Saturday, January 19, 2008

The Guitierrez Abortion: Time for desperate measures

Carolina Gutierrez had turned 21 on January 17 of 1996, but she hadn't spent her birthday going out and getting her first legal drink. She hadn't been in a bar or a club with her friends. She hadn't been at home with her husband and kids. She had spent her birthday critically ill in an intensive care unit of a Miami hospital,where she had been since December 21, when her family had called an ambulance in their alarm over her difficulty breathing.

Carolina had tried for two days to contact Maber Medical Center, where whe had undergone an abortion on the 19th, over her husband's objections. Her calls had yielded nothing. The voice mails she left had gone unanswered. When somebody finally did pick up the phone, whoever it was had hung up on her. The young mother, who had no medical insurance, had been suffering from fever and pain since the evening of the 19th.

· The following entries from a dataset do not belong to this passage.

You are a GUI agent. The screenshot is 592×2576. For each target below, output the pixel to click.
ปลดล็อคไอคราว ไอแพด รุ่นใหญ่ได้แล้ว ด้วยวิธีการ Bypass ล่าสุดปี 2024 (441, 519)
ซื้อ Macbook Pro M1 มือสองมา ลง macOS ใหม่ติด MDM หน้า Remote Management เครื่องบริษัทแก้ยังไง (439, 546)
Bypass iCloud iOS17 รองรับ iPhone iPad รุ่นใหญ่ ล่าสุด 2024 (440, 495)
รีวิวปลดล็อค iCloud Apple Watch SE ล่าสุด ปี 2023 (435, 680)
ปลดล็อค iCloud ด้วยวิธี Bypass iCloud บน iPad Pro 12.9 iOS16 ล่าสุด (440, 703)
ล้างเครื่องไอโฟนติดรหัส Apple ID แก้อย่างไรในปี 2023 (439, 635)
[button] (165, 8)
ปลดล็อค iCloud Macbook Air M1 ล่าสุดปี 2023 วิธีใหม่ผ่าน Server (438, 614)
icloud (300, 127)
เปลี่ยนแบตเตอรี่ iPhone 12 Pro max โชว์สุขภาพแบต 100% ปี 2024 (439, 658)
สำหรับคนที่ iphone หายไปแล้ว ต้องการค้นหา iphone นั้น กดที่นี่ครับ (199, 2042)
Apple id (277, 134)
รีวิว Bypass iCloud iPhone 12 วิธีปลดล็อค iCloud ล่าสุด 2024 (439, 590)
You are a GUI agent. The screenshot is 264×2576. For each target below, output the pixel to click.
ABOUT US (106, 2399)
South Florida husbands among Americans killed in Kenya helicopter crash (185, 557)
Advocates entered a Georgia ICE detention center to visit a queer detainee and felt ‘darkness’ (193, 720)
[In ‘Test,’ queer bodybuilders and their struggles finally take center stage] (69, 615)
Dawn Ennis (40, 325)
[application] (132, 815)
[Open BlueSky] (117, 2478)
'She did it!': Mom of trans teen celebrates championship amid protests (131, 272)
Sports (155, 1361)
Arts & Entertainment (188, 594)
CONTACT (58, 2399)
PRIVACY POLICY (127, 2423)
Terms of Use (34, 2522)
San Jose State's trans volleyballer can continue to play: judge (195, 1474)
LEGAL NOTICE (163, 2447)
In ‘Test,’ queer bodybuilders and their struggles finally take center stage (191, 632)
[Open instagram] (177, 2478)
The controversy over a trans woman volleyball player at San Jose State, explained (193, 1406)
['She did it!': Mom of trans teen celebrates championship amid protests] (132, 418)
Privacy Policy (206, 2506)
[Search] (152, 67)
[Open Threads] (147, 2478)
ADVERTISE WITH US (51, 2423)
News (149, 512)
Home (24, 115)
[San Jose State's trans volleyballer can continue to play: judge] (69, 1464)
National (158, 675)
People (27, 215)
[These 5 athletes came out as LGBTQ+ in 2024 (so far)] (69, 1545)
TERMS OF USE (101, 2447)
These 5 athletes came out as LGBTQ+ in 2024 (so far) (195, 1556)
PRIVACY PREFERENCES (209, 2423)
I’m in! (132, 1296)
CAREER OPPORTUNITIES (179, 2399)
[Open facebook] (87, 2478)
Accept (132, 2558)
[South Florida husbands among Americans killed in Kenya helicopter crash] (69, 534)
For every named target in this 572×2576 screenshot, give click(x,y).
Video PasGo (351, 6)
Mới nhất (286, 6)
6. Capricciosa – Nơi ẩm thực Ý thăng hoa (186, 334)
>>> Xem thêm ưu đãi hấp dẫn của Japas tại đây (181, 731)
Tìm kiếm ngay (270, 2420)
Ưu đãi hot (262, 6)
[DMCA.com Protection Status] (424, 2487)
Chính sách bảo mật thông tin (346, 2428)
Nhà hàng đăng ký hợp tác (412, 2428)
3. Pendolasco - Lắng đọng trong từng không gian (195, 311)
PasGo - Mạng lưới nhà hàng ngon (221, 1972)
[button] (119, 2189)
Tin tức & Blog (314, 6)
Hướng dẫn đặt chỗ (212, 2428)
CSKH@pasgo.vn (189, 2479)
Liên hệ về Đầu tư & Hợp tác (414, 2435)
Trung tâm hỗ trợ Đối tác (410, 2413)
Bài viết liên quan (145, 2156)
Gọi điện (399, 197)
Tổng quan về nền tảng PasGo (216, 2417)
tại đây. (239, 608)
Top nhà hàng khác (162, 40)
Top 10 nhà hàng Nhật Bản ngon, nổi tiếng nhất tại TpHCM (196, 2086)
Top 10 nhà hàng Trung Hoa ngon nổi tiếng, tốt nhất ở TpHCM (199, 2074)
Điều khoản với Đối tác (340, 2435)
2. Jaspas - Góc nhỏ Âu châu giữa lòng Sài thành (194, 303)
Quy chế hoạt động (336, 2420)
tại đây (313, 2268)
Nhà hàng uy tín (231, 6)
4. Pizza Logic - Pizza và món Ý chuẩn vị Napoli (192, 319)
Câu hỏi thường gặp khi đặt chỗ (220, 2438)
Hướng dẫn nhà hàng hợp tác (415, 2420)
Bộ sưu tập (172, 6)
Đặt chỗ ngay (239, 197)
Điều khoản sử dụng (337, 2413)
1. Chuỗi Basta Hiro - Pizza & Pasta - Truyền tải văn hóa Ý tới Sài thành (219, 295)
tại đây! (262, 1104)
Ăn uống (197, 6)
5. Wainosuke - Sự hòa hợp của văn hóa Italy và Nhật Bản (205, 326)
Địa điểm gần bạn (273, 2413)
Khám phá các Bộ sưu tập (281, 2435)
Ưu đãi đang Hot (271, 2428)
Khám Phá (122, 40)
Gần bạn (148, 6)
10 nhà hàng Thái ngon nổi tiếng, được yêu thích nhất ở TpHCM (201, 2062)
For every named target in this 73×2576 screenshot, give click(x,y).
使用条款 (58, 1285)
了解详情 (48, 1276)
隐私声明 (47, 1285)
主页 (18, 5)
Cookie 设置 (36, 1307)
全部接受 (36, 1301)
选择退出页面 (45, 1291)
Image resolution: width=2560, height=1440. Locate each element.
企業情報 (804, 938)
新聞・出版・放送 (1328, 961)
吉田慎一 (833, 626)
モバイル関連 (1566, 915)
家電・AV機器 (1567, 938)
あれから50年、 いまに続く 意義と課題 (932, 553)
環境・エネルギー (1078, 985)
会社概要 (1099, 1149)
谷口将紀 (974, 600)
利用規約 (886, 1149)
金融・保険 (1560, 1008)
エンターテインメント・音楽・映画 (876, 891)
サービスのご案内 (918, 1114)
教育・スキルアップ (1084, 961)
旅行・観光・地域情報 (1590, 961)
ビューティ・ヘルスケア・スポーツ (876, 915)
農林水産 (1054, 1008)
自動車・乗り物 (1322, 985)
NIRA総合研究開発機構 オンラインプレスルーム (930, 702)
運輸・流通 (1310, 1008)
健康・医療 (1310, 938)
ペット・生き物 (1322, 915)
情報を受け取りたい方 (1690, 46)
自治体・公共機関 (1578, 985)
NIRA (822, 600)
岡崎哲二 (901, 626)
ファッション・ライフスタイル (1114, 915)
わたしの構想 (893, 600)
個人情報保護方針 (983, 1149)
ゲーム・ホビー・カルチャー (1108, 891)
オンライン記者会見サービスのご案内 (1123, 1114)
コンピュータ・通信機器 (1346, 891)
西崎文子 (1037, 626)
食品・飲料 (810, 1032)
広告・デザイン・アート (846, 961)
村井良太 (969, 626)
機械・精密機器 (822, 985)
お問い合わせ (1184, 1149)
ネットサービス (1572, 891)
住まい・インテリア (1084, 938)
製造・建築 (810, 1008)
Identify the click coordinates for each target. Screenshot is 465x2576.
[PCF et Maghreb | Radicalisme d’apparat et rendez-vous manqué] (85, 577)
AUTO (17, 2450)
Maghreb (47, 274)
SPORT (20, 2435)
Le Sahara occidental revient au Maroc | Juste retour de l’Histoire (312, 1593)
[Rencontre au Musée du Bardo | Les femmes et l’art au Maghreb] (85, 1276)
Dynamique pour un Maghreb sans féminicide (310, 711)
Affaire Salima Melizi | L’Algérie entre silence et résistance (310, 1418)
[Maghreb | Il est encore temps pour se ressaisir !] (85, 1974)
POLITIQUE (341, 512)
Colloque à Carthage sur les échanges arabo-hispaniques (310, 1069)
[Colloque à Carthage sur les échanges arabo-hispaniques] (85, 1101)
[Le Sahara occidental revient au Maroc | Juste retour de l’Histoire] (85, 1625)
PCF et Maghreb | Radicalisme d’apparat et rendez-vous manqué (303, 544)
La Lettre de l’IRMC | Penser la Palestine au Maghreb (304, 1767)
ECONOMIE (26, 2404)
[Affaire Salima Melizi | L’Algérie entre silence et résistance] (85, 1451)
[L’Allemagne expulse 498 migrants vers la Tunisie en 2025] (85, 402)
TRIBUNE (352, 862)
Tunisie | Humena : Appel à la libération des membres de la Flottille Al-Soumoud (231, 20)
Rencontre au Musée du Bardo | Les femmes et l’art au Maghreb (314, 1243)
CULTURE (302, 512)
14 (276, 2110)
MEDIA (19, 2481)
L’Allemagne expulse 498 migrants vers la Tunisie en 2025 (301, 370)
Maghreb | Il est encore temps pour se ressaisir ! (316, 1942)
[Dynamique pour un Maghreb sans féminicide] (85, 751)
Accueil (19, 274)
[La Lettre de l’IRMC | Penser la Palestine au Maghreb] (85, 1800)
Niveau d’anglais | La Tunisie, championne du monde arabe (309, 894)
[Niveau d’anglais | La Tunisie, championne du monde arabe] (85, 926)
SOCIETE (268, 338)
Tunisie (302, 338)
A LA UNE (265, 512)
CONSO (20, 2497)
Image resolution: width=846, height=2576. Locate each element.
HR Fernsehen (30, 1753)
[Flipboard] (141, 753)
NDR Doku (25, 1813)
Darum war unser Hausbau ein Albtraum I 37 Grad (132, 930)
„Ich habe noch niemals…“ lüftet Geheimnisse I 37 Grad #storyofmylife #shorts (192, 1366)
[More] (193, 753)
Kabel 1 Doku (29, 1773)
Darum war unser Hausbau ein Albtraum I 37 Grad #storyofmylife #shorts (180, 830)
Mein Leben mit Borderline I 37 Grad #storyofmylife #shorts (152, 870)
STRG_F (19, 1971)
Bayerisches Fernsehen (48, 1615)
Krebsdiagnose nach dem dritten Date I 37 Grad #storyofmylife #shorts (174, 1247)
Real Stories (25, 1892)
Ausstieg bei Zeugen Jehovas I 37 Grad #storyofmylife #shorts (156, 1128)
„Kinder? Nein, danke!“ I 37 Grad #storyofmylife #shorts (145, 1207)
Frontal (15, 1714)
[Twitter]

Carolina had arrived at the emergency room already in septic shock. Doctors had performed an emergency hysterectomy, trying to halt the spread of infection from her perforated uterus, but the sepsis raged on. By her birthday, her fingers and toes were going black with gangrene. Two days later it was clear that her feet were going to have to be amputated if she was to have any hope at all of surviving. But first they had to get her stable enough to survive the surgery.

While Carolina lay unconscious in the intentisve care unit, her two children from a previous relationship spent most of their time in the care of relatives as her husband, Jose Linarte, spent as much time as he could by her side, waiting and praying.

The kids had been without their mother for nearly a month. How much longer they'd be without her remained to be seen.